Poor sleep and depression are independently associated with a reduced pain threshold. Results of a population based study.
Chiu YH., Silman AJ., Macfarlane GJ., Ray D., Gupta A., Dickens C., Morriss R., McBeth J.
To determine the relative contributions of psychological factors and sleep disturbance to reduced pain threshold we conducted a cross-sectional two-phase population-based study. A total of 424 subjects were recruited, stratified by pain and distress status. Subjects completed a postal questionnaire that asked about current pain and covered aspects of psychological status and sleep disturbance. Samples of subjects stratified by the extent of bodily pain they reported and psychological status were invited to participate in an examination of pain threshold. The association between psychological status, sleep disturbance and a low pain threshold was examined using ordinal regression.
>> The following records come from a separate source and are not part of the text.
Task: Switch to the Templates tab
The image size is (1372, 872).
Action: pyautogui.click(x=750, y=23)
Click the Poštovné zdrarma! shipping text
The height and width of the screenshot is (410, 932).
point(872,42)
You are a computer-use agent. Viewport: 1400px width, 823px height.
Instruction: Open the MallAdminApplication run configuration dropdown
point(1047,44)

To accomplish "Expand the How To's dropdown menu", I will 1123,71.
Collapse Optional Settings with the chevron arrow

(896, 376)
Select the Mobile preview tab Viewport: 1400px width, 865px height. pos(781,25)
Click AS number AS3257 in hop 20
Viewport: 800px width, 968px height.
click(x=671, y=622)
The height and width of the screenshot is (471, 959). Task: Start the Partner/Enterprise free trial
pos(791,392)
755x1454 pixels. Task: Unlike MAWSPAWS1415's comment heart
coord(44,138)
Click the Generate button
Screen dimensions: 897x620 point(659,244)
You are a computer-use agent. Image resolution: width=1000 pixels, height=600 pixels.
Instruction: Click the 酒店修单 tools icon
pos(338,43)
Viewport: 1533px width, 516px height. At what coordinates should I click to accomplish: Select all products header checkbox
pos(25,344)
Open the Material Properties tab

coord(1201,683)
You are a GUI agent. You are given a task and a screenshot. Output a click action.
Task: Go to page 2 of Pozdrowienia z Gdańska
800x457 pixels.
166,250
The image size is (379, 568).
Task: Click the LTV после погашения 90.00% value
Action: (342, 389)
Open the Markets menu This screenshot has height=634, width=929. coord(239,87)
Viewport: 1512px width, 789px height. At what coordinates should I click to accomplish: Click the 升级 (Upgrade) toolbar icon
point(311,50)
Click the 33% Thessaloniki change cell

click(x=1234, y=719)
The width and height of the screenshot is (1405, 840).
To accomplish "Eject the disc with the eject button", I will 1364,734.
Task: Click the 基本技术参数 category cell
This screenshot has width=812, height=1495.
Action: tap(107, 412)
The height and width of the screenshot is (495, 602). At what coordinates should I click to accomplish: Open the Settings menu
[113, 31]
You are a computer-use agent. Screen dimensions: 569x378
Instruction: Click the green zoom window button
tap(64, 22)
High levels of psychological distress (OR=1.6, 95% CI (1.02, 2.5)), disturbed sleep (OR=2.2, 95% CI (1.4, 3.5)) and high scores on the HAD depression scale (OR=2.1, 95% CI (1.3, 3.2)) were all associated with having a low pain threshold. In multivariate analysis disturbed sleep and depression remained independently associated with a low pain threshold. These relationships persisted after adjustment for pain status. This study had demonstrated that depression and poor sleep are associated with a reduced pain threshold.